Раскол был состоянием ущерба и аномалии для обоих разлученных начал. Уже у Лермонтова слышится энергический, но бессильный ропот на роковое разделение.

Бывало, мерный звук твоих могучих слов Воспламенял бойца для битвы; Он нужен был толпе, как чаша для пиров, Как фимиам в часы молитвы.

Тютчев был у нас первою жертвой непоправимо совершившегося. Толпа не расслышала сладчайших звуков, углубленнейших молитв.
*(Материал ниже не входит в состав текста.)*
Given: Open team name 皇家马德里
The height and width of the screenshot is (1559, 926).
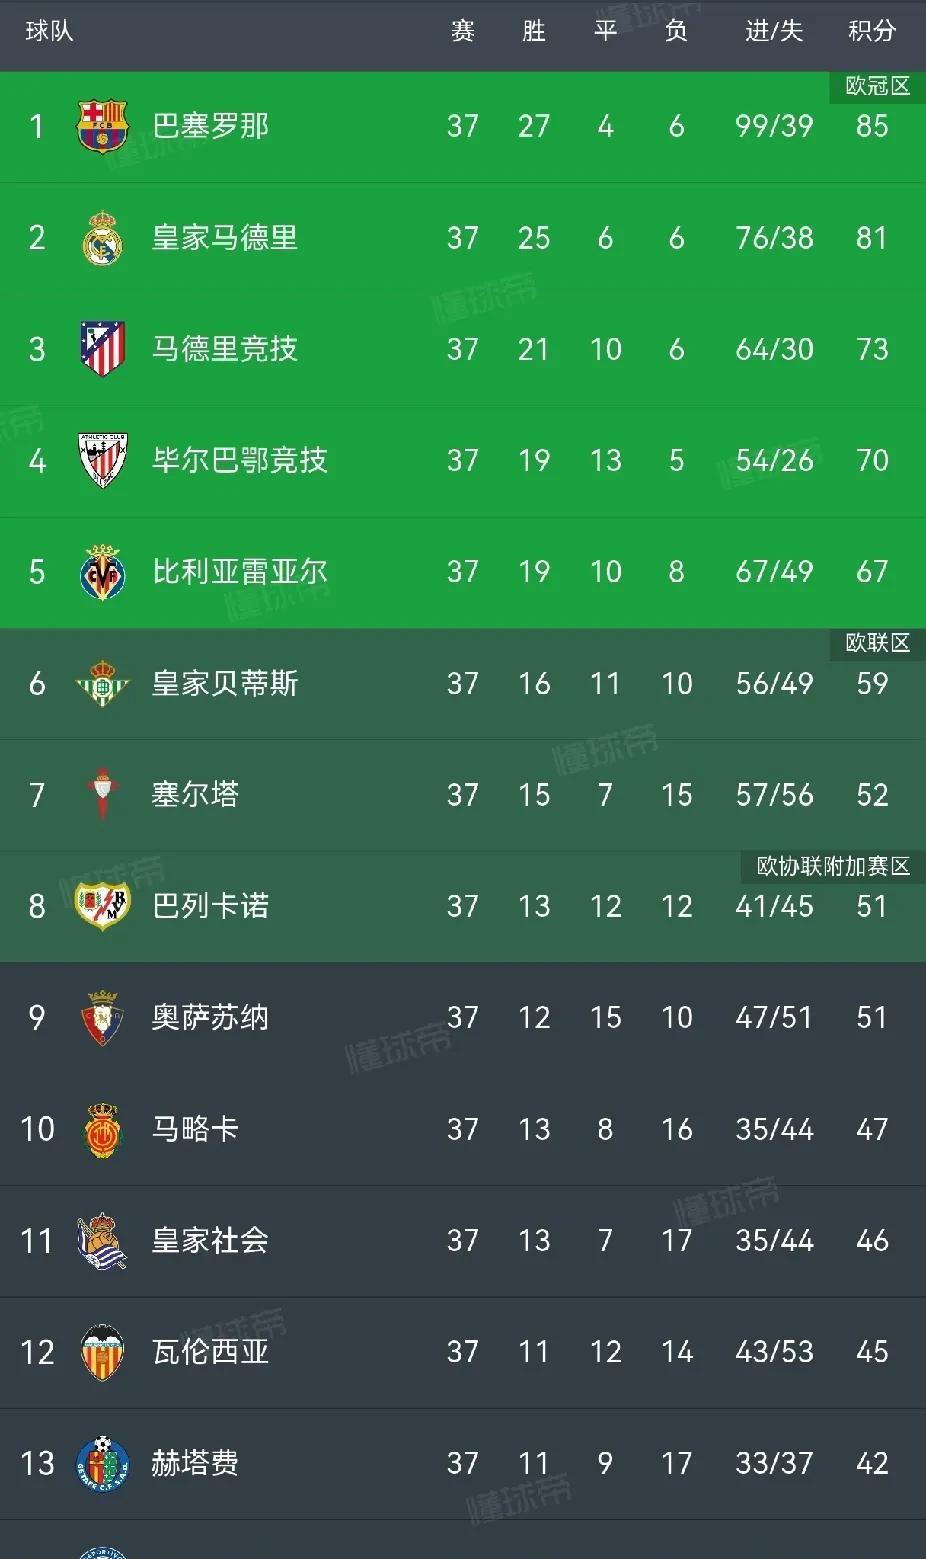Looking at the screenshot, I should click(225, 238).
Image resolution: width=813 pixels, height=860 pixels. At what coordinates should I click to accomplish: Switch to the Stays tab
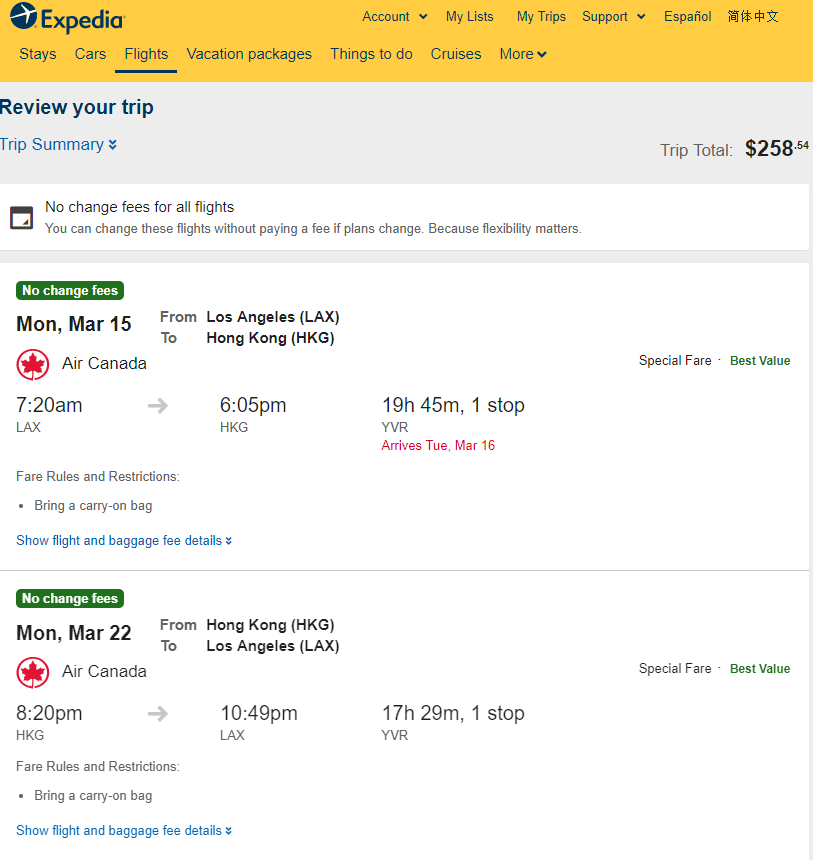click(x=38, y=54)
Дивное отмщение тяготело над обеими враждующими сторонами. Его можно определить именем: афасия. Обильная, прямая, открытая поэтическая речь, которой невольно заслушивались, когда она свободно лилась из уст Пушкина, — умолкла. Как электрическая искра, слово возможно только в сообщении противоположных полюсов единого творчества: художника и народа. К чему и служило бы в разделении слово, это средство и символ вселенского единомыслия? Толпа утратила свой орган слова — певца. Певец отринул слово обще— и внешне-вразумительное и искал своего, внутреннего слова. Уже Поэт пушкинского Иамба

по лире вдохновенной Рукой рассеянной бряцал.
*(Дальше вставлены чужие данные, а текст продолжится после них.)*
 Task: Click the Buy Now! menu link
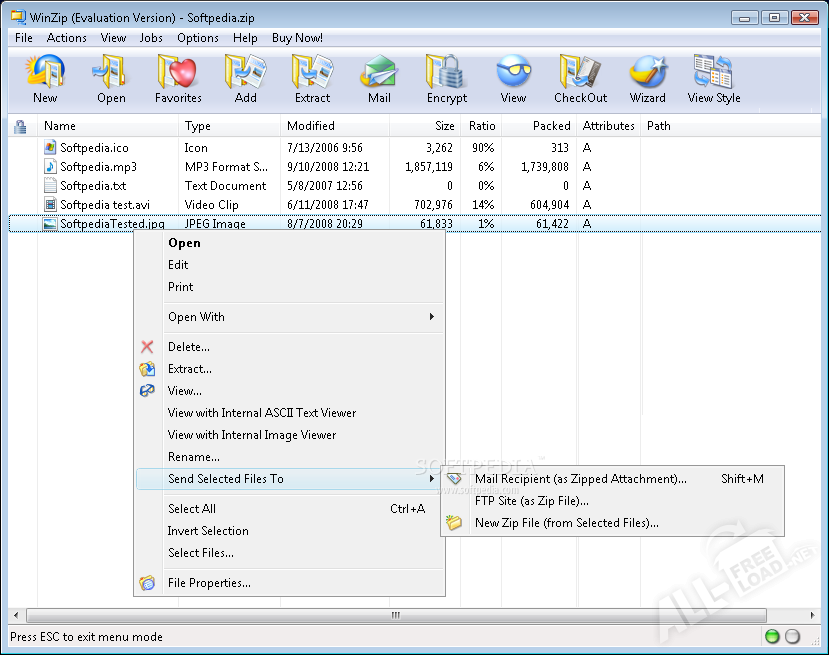coord(297,38)
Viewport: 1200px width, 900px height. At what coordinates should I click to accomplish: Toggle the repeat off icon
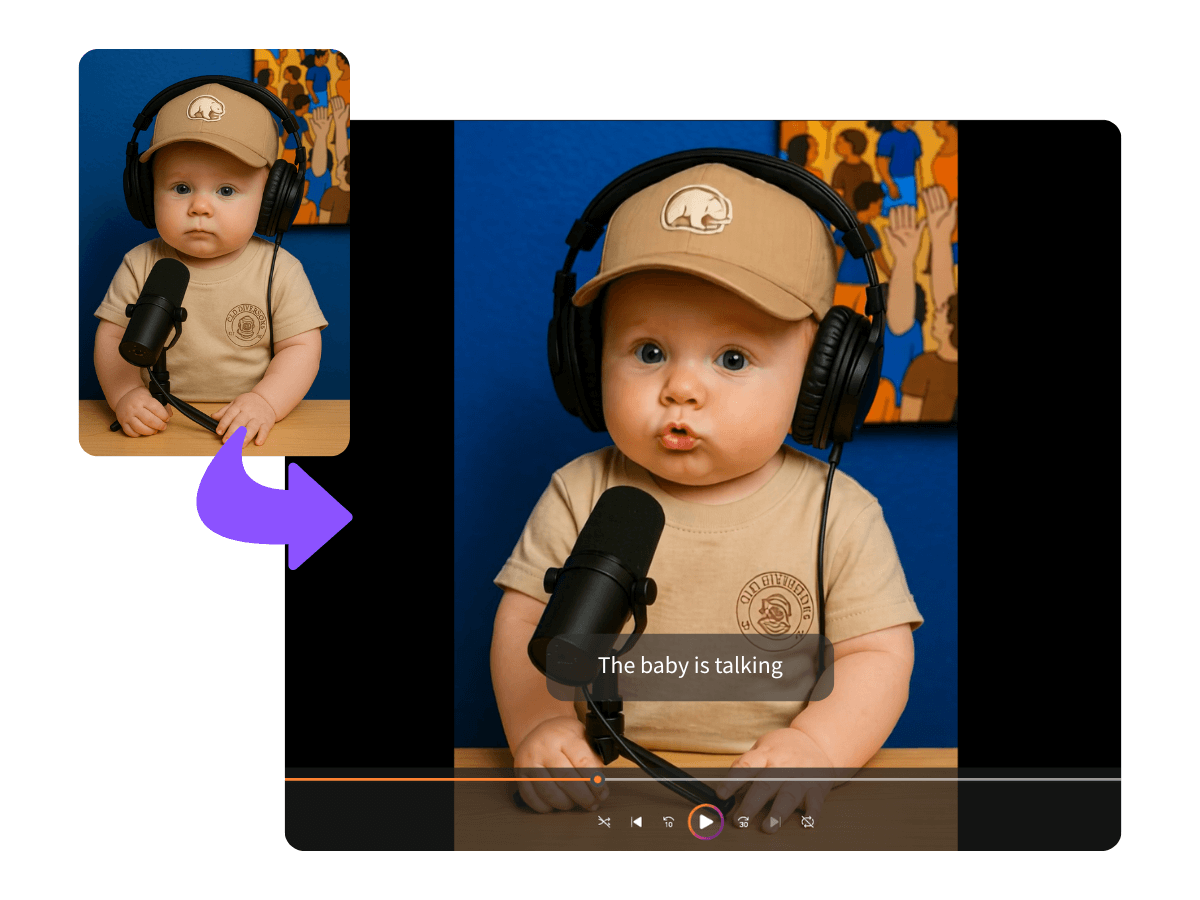(808, 822)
Почему его напевы были отрывочны и бессвязны, когда художническая работа — работа высшего сосредоточения и сочетания? Очевидно, он был поглощен внутренними звуками, не обретавшими отзвука в слове. Новейшие поэты не устают прославлять безмолвие. И Тютчев пел о молчании вдохновеннее всех. "Молчи, скрывайся и таи…" — вот новое знамя, им поднятое. Более того: главнейший подвиг Тютчева — подвиг поэтического молчания. Оттого так мало его стихов, и его немногие слова многозначительны и загадочны, как некие тайные знамения великой и несказанной музыки духа. Наступила пора, когда "мысль изреченная" стала "ложью".